Fueron demasiados intentos. Demasiados grandes escenarios en los que Leo
Messi acostumbró a convivir con la pesadilla. Los fantasmas del pasado siempre
rondaron su cabeza en las citas más trascendentales para él: todas aquellas que
involucraban a su país.
Pero desde aquel punto de inflexión en el Maracaná, también bajo un guion al
alcance únicamente de los más optimistas, todo cambió. La presión se convirtió
en disfrute. Y cuando Messi goza, poco más se puede hacer que admirar cada
caricia que proporciona al balón.
Ayer en Lusail no se levantó una Copa del Mundo. Ese trofeo dorado, posado
con delicadeza sobre las manos del ’10’, supuso el alzamiento de un pueblo. Y
sobre todo, de un símbolo de justicia divina que acaba por colocar a Messi en el
escaparate en el que posan unos pocos elegidos.

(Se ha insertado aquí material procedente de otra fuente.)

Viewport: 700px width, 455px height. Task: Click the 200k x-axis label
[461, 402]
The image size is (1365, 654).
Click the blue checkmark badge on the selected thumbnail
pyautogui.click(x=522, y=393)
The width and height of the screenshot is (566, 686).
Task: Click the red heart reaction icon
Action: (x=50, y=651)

Resultó satisfactorio verle levantar su relevancia futbolística disfrazada de
trofeo, pero lo verdaderamente trascendental pasaba por ese beso al oro
después de haberlo ansiado durante tanto tiempo. Para después palparlo con la
mayor de las delicadezas, porque sabía que no acariciaba un trofeo, ni tan
siquiera una conquista, sino a aquel Messi que tanto padeció cada derrota con
su país. A aquel jugador superlativo que, a pesar de serlo, veía como se le
escapaba un sueño en el 2014.
36 años después, Leo Messi devuelve la felicidad a un pueblo que plantea el
fútbol como una necesidad vital. No lo podía hacer bajo cualquier guion, y el
fútbol le guardo la gloria en el último cajón de la habitación. Aquel en el que
nunca sueles mirar, pero Messi decidió que igual podía valer la pena.
Todas aquellas finales con desenlaces crueles aguardaban su consagración. Un
cúmulo de desgracias futbolísticas que acaba suponiendo la antesala a levantar
una Copa del Mundo bajo el guion mas idílico posible. El fútbol le reservaba este
Mundial a Messi, y no podía ser otro. Solo podía tener un final a la altura de su
fútbol: de ensueño. Y por fin, Messi besó la gloria y acarició la calma.